Dataset generation - This is a advance version of the above workflow. Here the generator needs to be tested for all possible configurations and the respective metrics (should be defined) should be extracted and stored in the DB for building predictive models. This is done because running a generator for a random configuration (that might not be in the dataset), dealing with a heavy run time and compute load issues, and not getting satisfied with the metrics in the end is not a smart way to use these generators. The major challenge here is the time take and the computation power especially for the simulations. Now if all simulations are launched in parallel (which are cross the number even more than 2000), the VM will crash because of the insufficient memory.

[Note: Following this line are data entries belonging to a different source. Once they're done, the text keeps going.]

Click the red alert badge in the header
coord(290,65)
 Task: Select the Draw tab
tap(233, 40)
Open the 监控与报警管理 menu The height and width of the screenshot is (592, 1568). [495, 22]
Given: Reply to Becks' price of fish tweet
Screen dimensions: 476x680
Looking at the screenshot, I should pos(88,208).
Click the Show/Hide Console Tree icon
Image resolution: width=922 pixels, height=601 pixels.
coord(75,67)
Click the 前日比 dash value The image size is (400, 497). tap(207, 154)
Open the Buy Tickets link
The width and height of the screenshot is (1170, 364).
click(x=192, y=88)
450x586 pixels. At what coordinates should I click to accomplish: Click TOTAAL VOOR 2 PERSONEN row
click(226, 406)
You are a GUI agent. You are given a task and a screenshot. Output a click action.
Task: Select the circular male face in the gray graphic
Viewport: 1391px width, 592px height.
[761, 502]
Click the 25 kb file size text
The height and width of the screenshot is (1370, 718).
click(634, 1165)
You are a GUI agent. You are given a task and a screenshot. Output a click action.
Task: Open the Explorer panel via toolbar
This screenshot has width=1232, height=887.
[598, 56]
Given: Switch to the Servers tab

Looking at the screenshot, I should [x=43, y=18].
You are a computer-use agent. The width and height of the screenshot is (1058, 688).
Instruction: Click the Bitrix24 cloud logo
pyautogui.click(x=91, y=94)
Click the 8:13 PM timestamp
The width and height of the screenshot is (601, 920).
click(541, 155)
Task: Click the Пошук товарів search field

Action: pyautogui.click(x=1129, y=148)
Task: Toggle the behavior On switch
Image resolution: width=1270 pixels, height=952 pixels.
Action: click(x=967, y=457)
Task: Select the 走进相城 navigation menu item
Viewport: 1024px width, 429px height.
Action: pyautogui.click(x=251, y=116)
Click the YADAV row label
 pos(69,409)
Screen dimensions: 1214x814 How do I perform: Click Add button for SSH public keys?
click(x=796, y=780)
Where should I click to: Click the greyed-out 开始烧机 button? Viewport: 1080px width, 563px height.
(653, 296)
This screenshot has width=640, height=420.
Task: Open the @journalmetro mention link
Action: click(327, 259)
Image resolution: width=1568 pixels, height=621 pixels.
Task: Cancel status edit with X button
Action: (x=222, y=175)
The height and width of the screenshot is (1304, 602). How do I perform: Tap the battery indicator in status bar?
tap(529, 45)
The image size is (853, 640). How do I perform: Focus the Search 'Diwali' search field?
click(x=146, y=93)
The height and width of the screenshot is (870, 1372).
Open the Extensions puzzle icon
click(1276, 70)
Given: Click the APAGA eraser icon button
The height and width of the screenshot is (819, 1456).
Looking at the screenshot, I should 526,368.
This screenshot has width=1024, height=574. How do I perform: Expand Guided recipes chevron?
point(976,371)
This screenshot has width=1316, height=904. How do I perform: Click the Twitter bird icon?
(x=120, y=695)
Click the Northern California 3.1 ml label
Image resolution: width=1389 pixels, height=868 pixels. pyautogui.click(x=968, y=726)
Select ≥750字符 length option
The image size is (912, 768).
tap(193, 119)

The trick here is to launch them by splitting them by some means and running each split on an individual VM. The data transfer from and to VM also needs to taken care. Hence this is the complicated workflow among the three. Recently I was introduced to a GCP product named Batch (https://cloud.google.com/batch) which will do all the above jobs automatically - sharing of load, transfer of data, creating/managing/destroying the VMs etc. This method is currently being tested but I see this as a more promisible solution rather than using a infrastructure management tools suite like Terraform, Kubernetes etc.
Conclusion
I think this is really interesting because the traditional way of CI is fully automated whereas here each step should be custom developed (although there are possibilities where things can be automated like that of software model).